When Abraham Lincoln was shoveled into the tombs he forgot
…the copperheads and the assassin . . . in the dust, in the
… cool tombs.
And Ulysses Grant lost all thought of con men and Wall Street,
… cash and collateral turned ashes . . . in the dust, in the
… cool tombs.
Pocahontas’ body, lovely as a poplar, sweet as a red haw in
… November or a pawpaw in May, did she wonder? does she
… remember? . . . in the dust, in the cool tombs?

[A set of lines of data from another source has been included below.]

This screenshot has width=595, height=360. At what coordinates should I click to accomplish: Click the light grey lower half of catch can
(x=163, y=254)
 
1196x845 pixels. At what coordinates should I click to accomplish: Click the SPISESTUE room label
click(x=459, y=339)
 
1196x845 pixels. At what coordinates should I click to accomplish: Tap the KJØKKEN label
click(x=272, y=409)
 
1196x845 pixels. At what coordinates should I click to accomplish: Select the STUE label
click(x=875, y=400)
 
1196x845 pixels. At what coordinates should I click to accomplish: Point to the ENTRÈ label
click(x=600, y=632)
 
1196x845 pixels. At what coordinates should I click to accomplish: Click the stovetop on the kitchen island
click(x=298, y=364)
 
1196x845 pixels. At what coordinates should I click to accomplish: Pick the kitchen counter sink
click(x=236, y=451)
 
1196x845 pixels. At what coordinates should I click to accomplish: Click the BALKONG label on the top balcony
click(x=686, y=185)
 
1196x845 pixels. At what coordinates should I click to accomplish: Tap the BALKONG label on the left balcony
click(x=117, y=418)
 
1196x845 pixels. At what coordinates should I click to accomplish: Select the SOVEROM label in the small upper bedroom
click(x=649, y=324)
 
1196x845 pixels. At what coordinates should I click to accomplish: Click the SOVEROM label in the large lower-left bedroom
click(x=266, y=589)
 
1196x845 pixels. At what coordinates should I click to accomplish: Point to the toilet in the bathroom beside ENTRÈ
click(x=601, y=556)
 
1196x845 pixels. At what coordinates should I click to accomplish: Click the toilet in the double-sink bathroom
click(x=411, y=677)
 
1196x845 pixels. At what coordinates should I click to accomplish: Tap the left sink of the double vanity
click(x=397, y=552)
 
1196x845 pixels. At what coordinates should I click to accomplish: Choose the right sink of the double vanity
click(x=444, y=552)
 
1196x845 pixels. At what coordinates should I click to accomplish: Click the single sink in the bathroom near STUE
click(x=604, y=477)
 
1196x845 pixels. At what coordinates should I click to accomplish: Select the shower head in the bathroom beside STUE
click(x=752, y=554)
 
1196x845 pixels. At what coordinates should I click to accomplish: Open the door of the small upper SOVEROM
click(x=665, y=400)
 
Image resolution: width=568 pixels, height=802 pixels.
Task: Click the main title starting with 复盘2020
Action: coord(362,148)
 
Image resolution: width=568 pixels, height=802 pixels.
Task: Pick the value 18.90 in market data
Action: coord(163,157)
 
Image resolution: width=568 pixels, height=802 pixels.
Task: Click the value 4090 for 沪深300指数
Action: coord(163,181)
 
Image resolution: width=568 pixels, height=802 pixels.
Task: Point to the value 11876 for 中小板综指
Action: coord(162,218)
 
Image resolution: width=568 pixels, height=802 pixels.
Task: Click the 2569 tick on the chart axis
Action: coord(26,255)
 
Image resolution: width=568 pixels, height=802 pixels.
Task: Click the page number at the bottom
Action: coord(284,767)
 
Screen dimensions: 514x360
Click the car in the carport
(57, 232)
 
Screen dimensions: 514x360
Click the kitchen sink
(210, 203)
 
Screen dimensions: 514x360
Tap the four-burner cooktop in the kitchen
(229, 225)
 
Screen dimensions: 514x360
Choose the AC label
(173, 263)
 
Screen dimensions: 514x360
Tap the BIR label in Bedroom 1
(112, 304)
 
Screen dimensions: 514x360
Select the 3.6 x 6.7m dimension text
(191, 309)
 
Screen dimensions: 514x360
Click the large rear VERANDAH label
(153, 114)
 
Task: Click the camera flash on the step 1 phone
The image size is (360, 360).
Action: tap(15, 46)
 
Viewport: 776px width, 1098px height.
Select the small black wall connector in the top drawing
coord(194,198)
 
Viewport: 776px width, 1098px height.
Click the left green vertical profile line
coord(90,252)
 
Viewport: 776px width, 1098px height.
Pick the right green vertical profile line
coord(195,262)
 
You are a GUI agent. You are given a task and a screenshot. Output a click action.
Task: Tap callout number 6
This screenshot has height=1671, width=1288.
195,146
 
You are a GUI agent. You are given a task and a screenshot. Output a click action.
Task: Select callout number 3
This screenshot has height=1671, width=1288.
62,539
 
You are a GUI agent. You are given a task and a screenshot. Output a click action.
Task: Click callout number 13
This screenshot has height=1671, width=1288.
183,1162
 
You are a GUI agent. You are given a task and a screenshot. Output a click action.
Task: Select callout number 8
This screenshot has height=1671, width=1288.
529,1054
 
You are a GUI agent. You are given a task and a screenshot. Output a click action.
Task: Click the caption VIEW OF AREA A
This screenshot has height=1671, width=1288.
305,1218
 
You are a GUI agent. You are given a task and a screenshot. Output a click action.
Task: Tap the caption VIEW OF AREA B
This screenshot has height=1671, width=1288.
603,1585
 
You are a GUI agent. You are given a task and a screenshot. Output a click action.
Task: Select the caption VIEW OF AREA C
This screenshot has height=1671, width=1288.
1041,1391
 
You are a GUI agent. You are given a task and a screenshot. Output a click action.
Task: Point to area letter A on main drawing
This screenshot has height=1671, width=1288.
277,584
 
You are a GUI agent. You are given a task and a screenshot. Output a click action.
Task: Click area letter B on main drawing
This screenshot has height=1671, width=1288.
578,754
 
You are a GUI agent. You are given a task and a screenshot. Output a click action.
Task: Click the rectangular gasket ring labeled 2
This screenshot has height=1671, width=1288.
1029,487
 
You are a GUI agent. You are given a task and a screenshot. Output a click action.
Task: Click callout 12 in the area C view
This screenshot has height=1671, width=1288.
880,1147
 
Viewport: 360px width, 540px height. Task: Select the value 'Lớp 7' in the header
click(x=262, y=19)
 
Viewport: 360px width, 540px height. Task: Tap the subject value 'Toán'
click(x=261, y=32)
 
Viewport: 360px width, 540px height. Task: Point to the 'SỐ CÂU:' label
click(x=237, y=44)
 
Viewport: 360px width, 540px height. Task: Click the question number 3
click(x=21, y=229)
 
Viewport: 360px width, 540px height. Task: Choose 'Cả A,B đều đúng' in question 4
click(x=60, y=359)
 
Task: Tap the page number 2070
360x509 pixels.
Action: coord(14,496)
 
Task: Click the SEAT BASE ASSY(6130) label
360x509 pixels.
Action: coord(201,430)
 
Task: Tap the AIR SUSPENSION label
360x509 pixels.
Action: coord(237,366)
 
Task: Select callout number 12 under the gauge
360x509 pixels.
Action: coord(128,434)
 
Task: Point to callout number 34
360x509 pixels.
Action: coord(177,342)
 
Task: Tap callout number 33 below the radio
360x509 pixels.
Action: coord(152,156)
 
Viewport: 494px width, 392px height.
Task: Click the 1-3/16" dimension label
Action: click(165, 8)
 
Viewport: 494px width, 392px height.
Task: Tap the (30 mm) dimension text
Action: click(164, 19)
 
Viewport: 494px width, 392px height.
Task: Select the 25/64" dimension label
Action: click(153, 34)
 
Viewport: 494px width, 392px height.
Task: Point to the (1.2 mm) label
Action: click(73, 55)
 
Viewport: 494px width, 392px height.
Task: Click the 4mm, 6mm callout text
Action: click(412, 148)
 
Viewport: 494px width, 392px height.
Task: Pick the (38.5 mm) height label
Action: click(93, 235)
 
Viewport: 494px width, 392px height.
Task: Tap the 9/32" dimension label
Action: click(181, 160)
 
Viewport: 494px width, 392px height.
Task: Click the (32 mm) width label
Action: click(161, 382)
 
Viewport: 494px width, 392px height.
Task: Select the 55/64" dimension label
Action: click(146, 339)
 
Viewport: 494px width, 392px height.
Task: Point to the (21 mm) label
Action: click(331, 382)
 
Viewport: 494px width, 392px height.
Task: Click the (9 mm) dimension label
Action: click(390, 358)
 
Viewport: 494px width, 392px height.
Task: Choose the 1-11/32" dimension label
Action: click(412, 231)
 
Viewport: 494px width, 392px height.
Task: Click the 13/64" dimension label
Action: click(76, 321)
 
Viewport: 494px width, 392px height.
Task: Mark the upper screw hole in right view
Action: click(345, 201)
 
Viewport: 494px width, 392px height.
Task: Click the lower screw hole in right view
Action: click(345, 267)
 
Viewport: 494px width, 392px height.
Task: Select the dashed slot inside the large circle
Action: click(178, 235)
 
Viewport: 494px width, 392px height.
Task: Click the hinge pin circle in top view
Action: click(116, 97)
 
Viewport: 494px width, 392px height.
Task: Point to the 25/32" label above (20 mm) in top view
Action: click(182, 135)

Take any streetful of people buying clothes and groceries,
… cheering a hero or throwing confetti and blowing tin
… horns . . . tell me if the lovers are losers . . . tell me if any
… get more than the lovers . . . in the dust . . . in the cool
… tombs.
January 14, 2008 at 12:08 pm
paw paw ;-}
January 14, 2008 at 8:54 pm
Too dark.
January 15, 2008 at 11:36 am
“maybe death
isn’t darkness, after all,
but so much light
wrapping itself around us–
as soft as feathers–
that we are instantly weary
of looking, and looking, and shut our eyes,
not without amazement,
and let ourselves be carried,
as through the translucence of mica,
to the river
that is without the least dapple or shadow–
that is nothing but light–scalding, aortal light–
in which we are washed and washed
out of our bones.”
–from When Owl Flies Into and Out of the Field,
by Mary Oliver
January 17, 2008 at 4:42 am
“Dark” for sure. I was fasting from food and the internet for 5 days so set up this progression of poems to auto post while gone to create the illusion I was doing something.
But dark is a perspective that exists, though others do too, as Soma points out on catching the paw paw reference I figured he would like. I bet he laughed, right there in the face of death.
Death is a dark subject but some of the richest works of poetry concern it, and, IMHO, the greatest orchestral works are usually requiem masses.
And as I believe Shakespeare says somewhere, roughly to this effect: “If Death comes in the dark as a misstris, I will embrace here.”